Given passage:
::::::
To Pay or Not to Pay “Rip and Tear” Damages

Martin Shaw and Kenneth Stallard | Carr Maloney

Should a contractor’s Commercial General Liability (CGL) insurance policy cover the expense of uncovering defective work causing damage to the owner’s property as well as the costs of exposing or accessing damaged building elements in need of repair as a result of the contractor’s defective work?

For example, in a case where a building owner suffers physical injury to its building in the form of water damage as a result of defectively installed plumbing, under most circumstances it can be expected that the contractor’s CGL policy will provide coverage for claims related to the physical damage, and maybe will provide coverage to repair the defective plumbing causing the damage. But can the CGL policy be expected to cover the costs associated with accessing the damage to be repaired or the costs associated with accessing the defective work? Property damage and the defective work can be concealed within walls or ceilings, or access to the damage or the defective work can require removal and replacement of other building elements, such as HVAC or electrical components. The expenses associated with gaining access to the damaged building elements and/or the defective work is sometimes referred to as “Rip and Tear” damages.  

This issue has grown into a frequent point of contention in construction insurance over the years and the answer to whether a contractor’s CGL policy will provide coverage for Rip and Tear damages differs from state to state. Resolution of the issue boils down to a particular Court’s interpretation of the CGL policy language. Standard CGL policies usually cover “property damage” that the insured becomes legally obligated to pay which were caused by an “occurrence.” The terms “property damage” and “occurrence” are usually defined by the CGL policy at issue. Although definitions may differ depending on the particular CGL policy at issue, “property damage” often includes physical injury to tangible property, including all resulting loss of the use of that property and loss of use of tangible property that is not physically injured. The term “occurrence” includes an accident, or even continuous or repeated exposure to substantially the same general harmful conditions.
::::::
Dataset entries:
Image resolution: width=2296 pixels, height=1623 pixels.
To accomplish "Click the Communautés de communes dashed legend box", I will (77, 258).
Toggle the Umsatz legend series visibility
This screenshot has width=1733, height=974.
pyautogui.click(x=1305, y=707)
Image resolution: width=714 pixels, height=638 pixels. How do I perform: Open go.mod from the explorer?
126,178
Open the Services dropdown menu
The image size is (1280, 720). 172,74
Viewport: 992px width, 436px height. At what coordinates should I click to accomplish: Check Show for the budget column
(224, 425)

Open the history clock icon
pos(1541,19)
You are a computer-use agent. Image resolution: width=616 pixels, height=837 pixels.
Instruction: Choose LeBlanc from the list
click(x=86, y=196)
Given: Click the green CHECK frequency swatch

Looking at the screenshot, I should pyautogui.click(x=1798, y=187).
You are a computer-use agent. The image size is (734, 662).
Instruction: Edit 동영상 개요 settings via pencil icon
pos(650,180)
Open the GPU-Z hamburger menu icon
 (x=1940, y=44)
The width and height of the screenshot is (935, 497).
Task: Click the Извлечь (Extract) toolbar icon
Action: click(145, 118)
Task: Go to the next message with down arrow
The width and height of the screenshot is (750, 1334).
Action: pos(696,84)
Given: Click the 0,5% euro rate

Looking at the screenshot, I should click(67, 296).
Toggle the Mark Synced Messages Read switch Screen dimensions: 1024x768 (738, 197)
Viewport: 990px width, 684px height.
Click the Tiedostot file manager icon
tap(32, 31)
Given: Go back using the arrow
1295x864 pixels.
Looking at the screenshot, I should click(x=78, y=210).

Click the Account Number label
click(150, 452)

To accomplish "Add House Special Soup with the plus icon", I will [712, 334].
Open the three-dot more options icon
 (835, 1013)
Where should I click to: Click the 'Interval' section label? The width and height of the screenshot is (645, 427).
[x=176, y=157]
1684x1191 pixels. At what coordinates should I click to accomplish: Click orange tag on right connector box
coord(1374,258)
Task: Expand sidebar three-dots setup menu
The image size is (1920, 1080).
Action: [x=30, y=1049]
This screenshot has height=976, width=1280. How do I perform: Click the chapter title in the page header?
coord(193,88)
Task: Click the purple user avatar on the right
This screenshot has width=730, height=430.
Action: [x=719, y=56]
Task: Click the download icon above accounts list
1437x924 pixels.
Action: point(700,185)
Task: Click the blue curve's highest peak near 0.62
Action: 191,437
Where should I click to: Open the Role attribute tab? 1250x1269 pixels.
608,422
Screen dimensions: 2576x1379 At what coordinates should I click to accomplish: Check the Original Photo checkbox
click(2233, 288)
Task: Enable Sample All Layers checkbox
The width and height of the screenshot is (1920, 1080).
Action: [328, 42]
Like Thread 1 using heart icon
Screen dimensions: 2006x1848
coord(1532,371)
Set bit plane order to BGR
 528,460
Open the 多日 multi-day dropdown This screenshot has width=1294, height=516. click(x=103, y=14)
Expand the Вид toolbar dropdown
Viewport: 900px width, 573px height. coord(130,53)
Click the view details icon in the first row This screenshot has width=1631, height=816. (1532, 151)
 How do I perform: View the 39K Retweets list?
::::::
What you will do:
Please copy the part of the Rip and Tear damages text that begins at the words that have "Should a contractor’s" and stops after "contractor’s defective work?".

Written reply:
Should a contractor’s Commercial General Liability (CGL) insurance policy cover the expense of uncovering defective work causing damage to the owner’s property as well as the costs of exposing or accessing damaged building elements in need of repair as a result of the contractor’s defective work?